SUPPLIED DATA:
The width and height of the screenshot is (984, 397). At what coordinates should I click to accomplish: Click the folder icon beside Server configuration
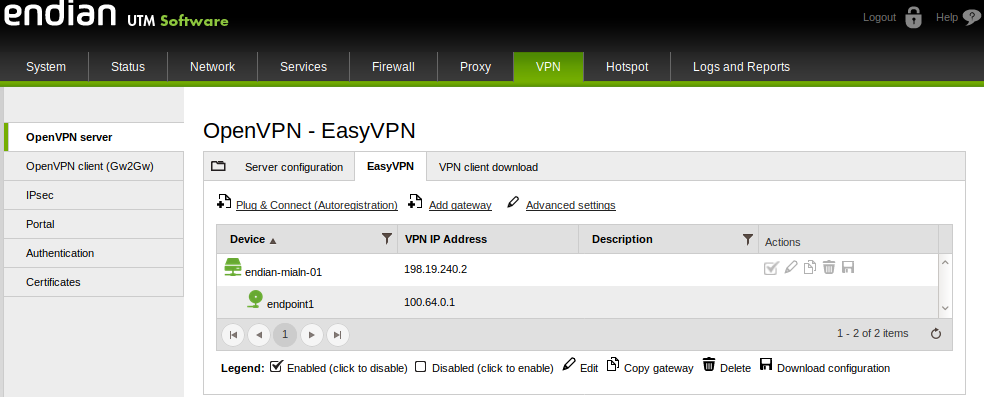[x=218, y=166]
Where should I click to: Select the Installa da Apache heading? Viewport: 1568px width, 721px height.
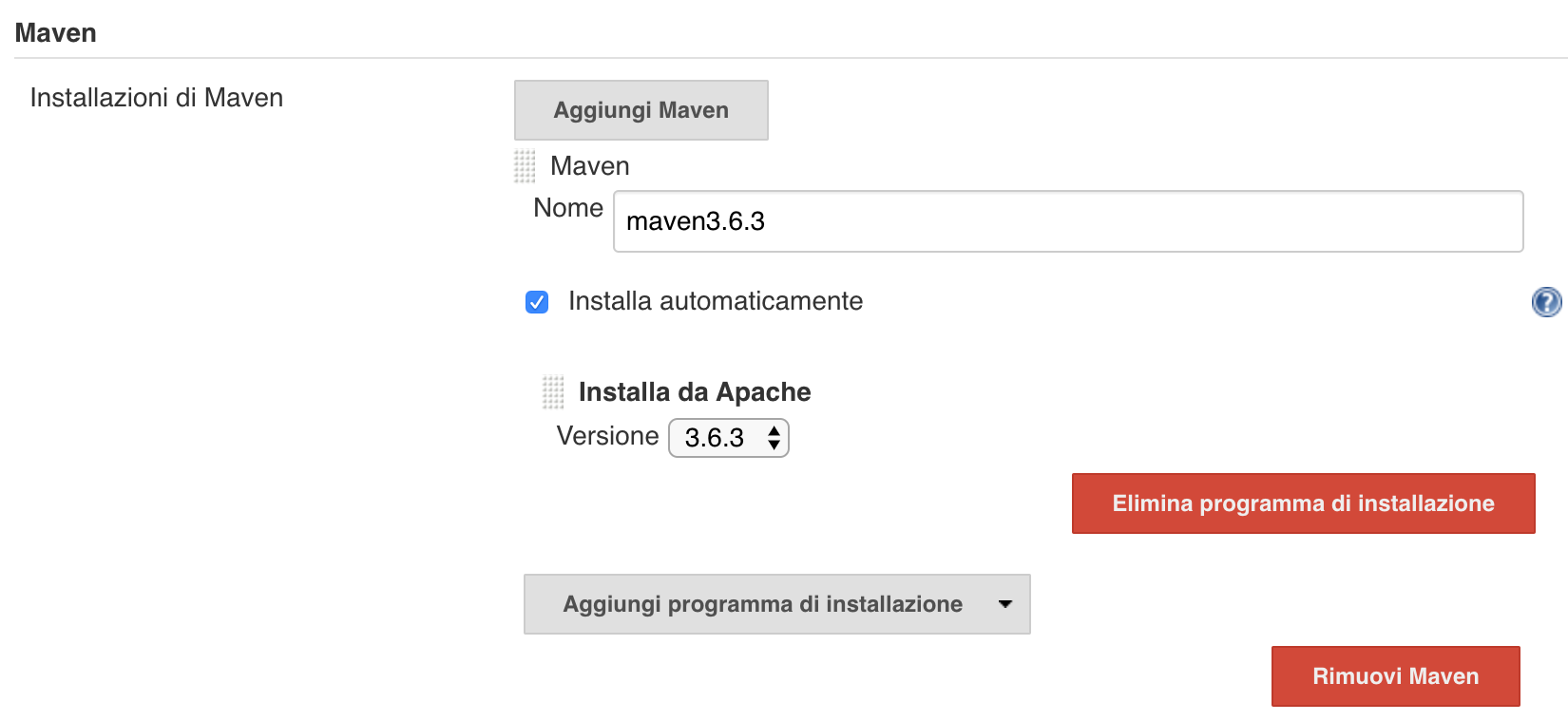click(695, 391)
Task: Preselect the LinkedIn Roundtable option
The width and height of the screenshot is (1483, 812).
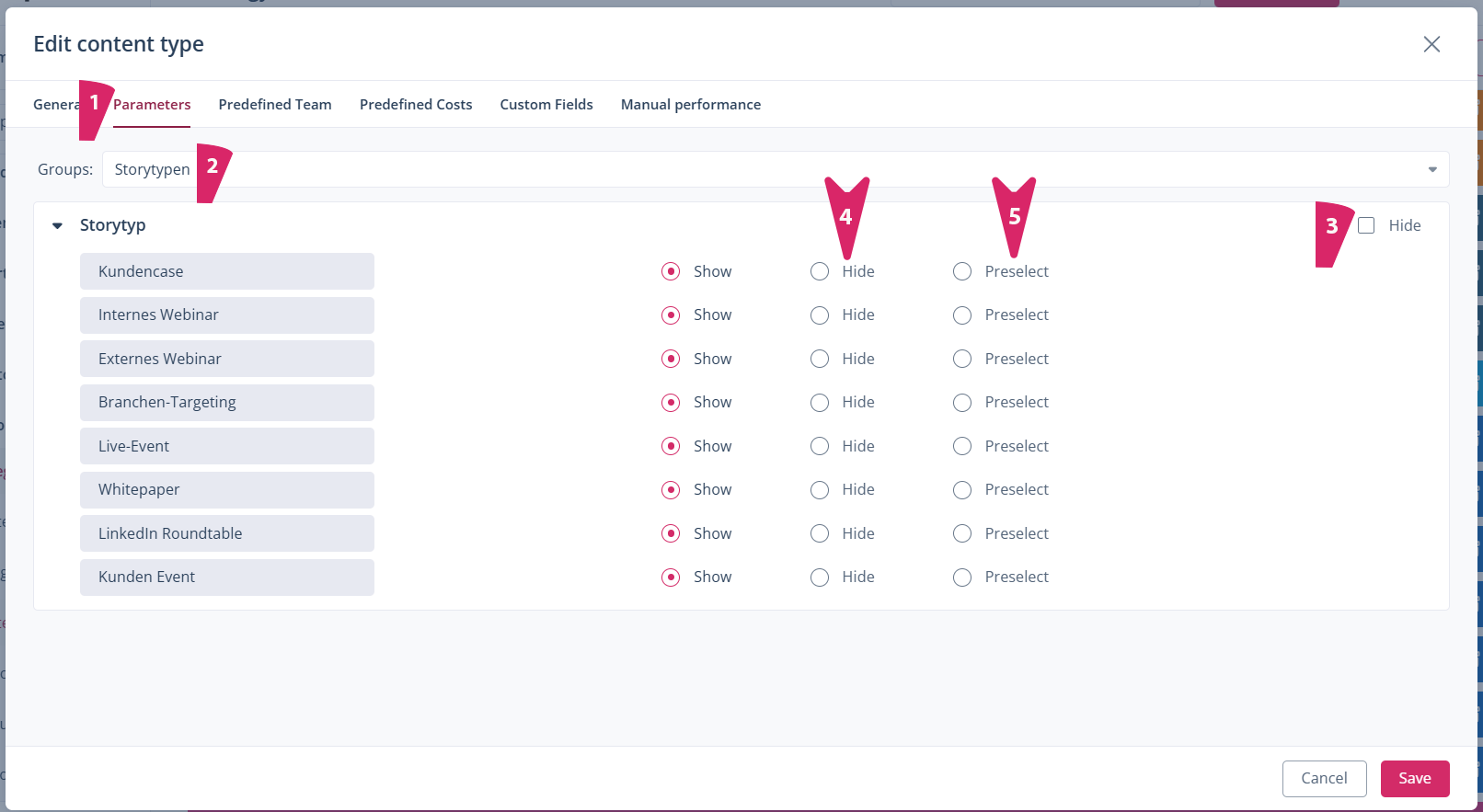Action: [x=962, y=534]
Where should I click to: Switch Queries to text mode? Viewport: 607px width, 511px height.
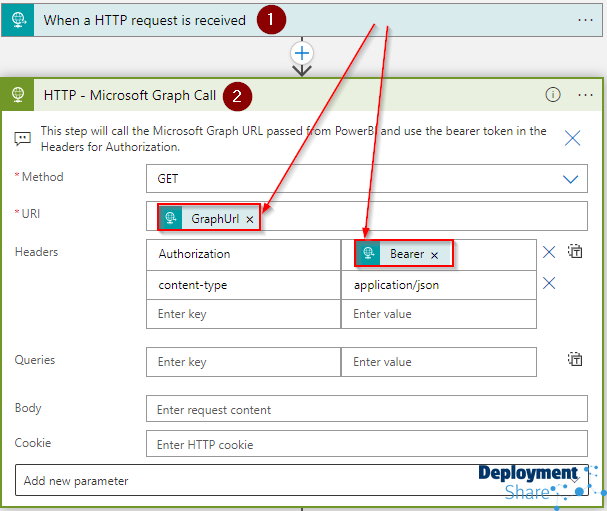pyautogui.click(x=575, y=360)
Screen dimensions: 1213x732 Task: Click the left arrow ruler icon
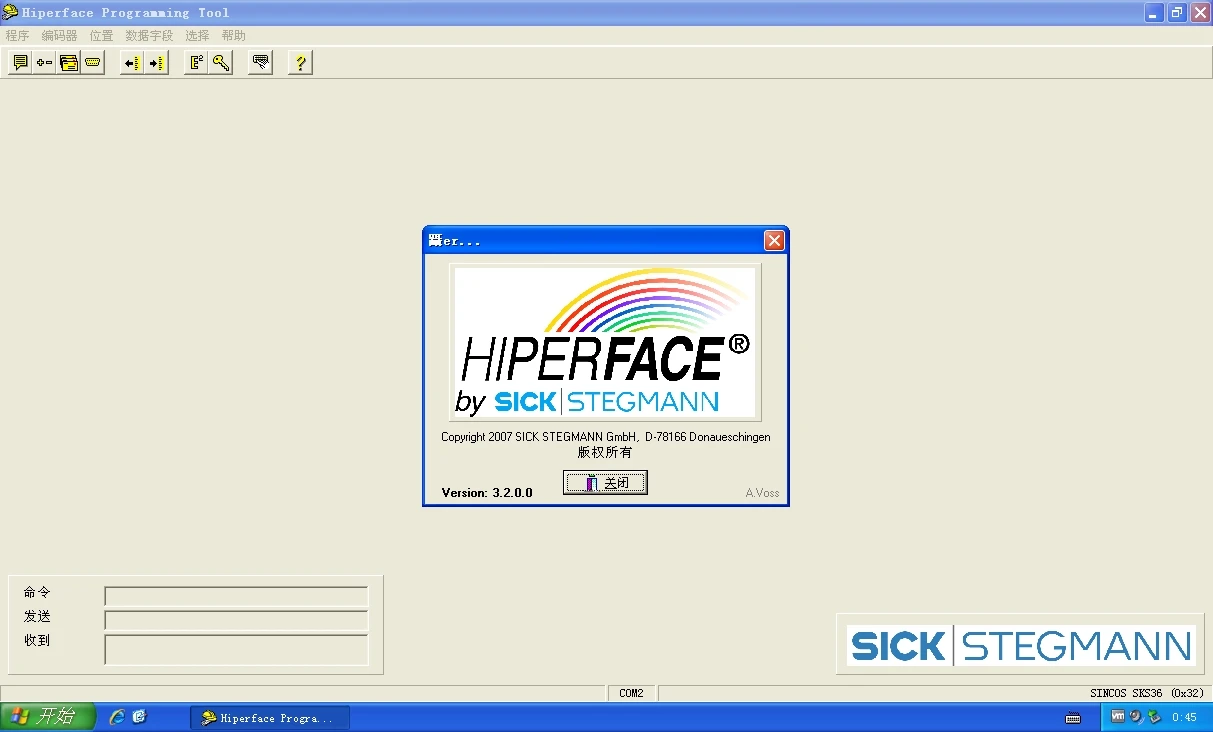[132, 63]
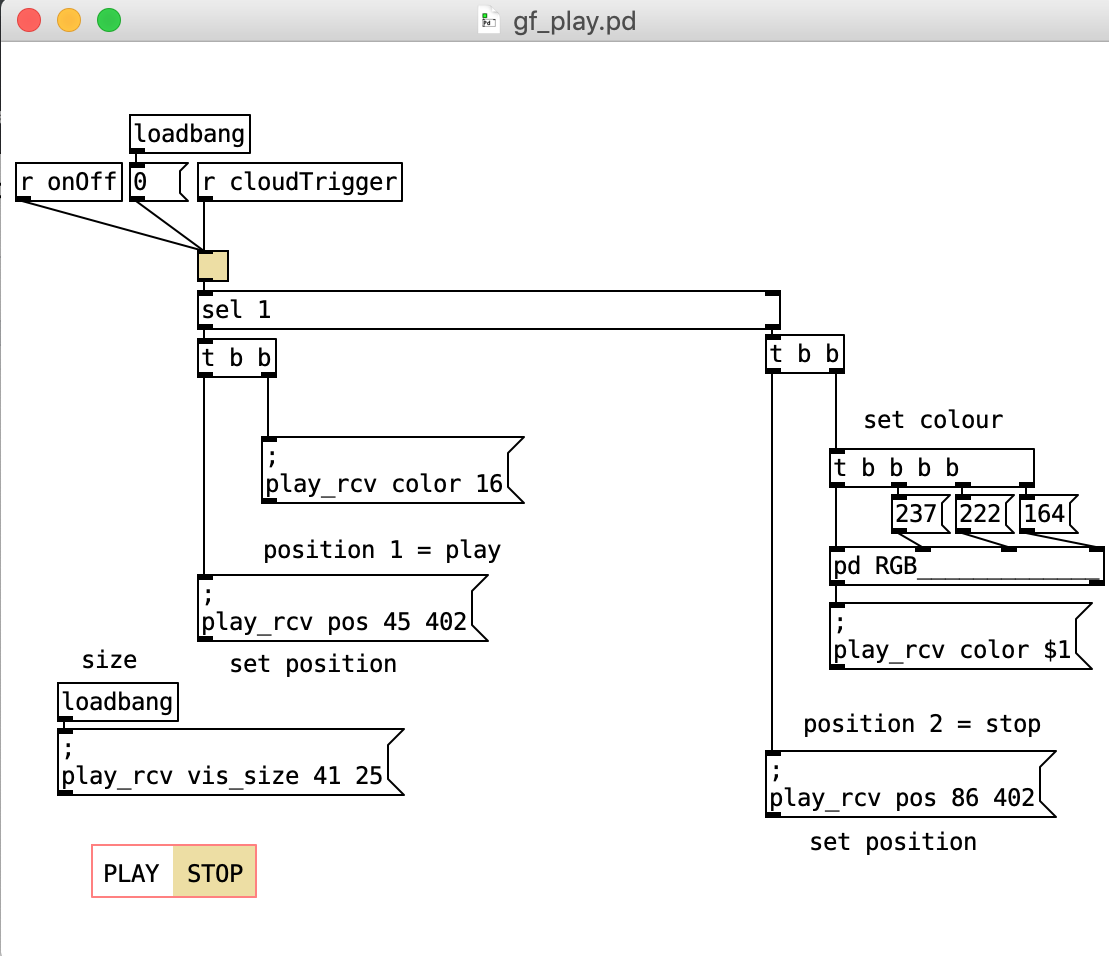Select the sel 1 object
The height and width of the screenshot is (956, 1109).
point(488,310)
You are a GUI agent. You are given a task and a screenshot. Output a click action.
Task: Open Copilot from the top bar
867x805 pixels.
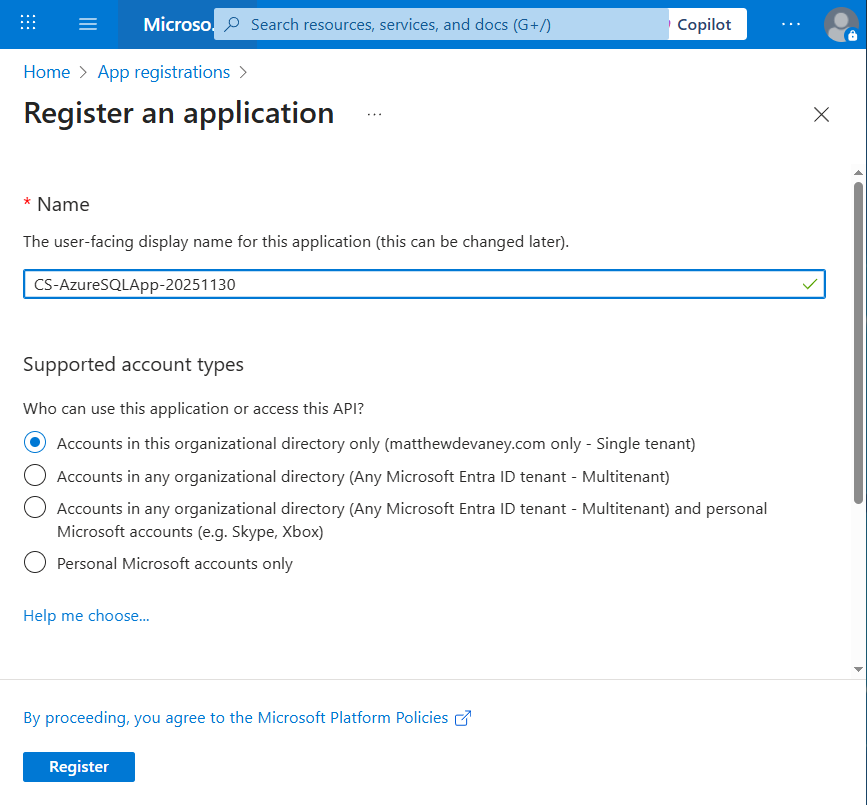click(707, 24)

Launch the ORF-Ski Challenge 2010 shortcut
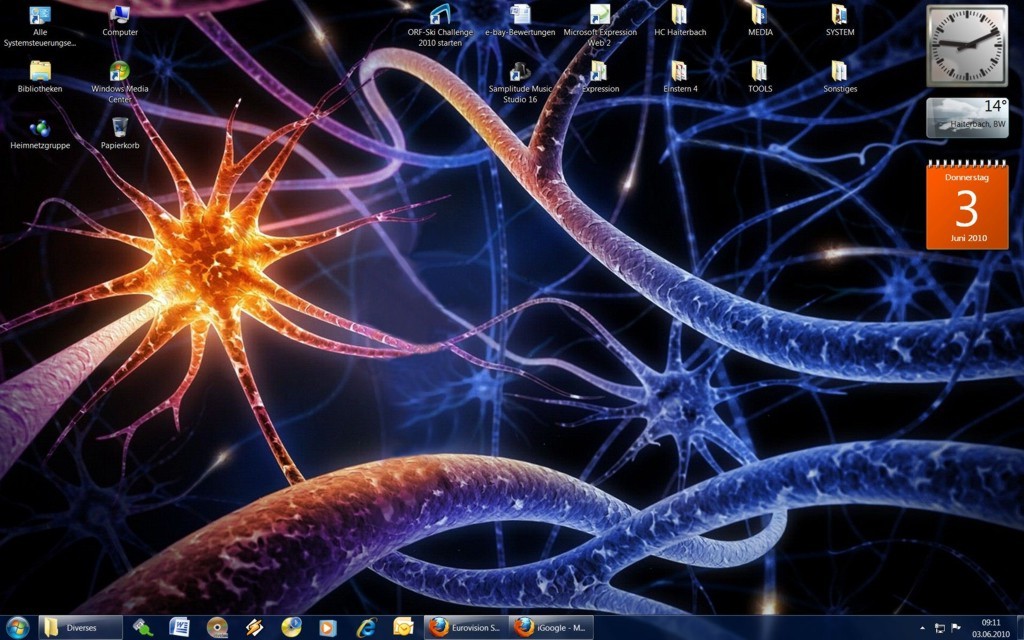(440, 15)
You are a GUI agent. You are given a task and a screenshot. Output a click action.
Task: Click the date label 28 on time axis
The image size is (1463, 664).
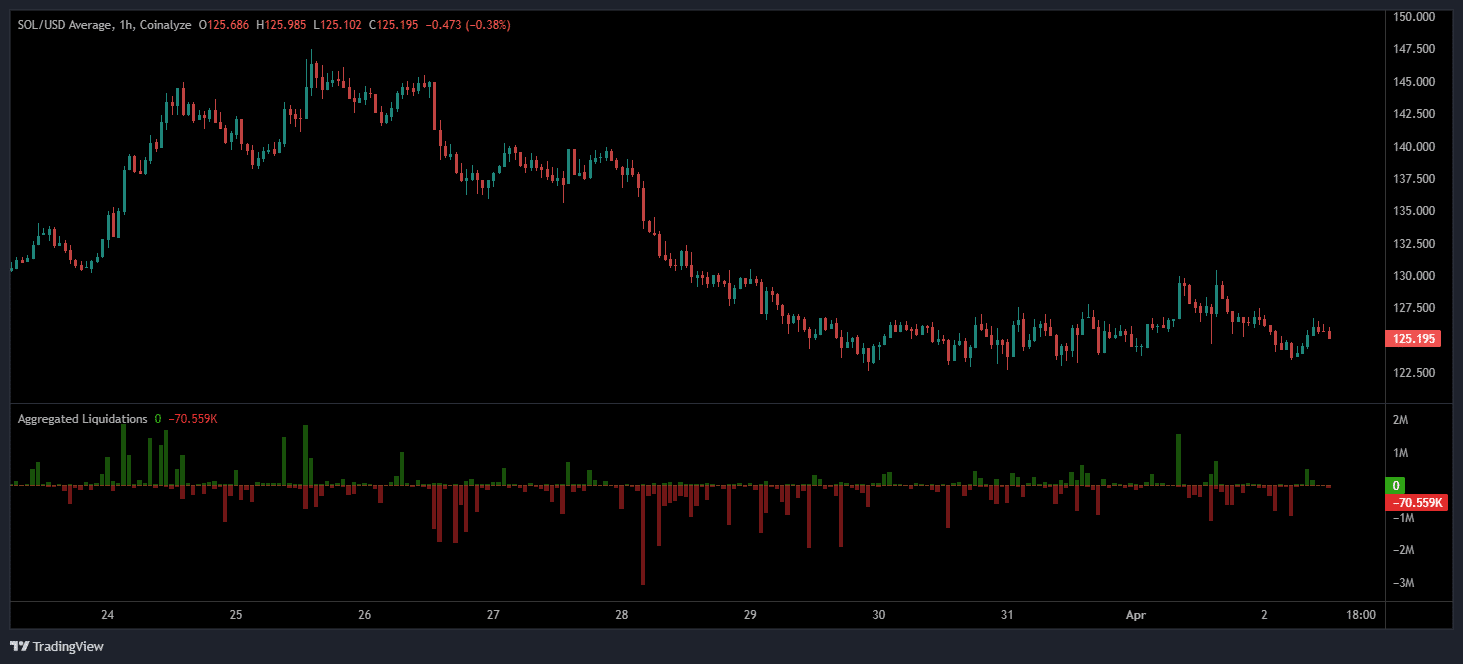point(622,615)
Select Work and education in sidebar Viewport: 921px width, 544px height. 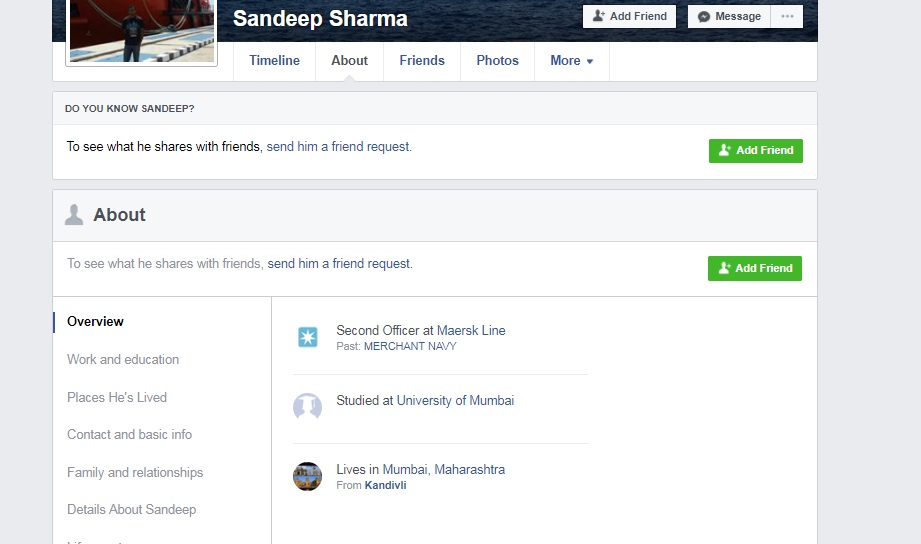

HOW TO COMPLETE THIS TASK: All of the material above is to be copied exactly, with no pictures.

WRITTEN ANSWER:
The width and height of the screenshot is (984, 397). At what coordinates should I click to accomplish: Click the folder icon beside Server configuration
[x=218, y=166]
Where should I click to: Select the Installa da Apache heading? Viewport: 1568px width, 721px height.
click(695, 391)
Task: Preselect the LinkedIn Roundtable option
The width and height of the screenshot is (1483, 812).
Action: [x=962, y=534]
Where should I click to: Switch Queries to text mode? Viewport: 607px width, 511px height.
pyautogui.click(x=575, y=360)
Screen dimensions: 1213x732 Task: Click the left arrow ruler icon
[132, 63]
Select the sel 1 object
The height and width of the screenshot is (956, 1109).
point(488,310)
You are a GUI agent. You are given a task and a screenshot. Output a click action.
Task: Open Copilot from the top bar
867x805 pixels.
click(707, 24)

Launch the ORF-Ski Challenge 2010 shortcut
(440, 15)
You are a GUI agent. You are given a task and a screenshot. Output a click action.
Task: Click the date label 28 on time axis
The image size is (1463, 664).
point(622,615)
Select Work and education in sidebar Viewport: 921px width, 544px height. 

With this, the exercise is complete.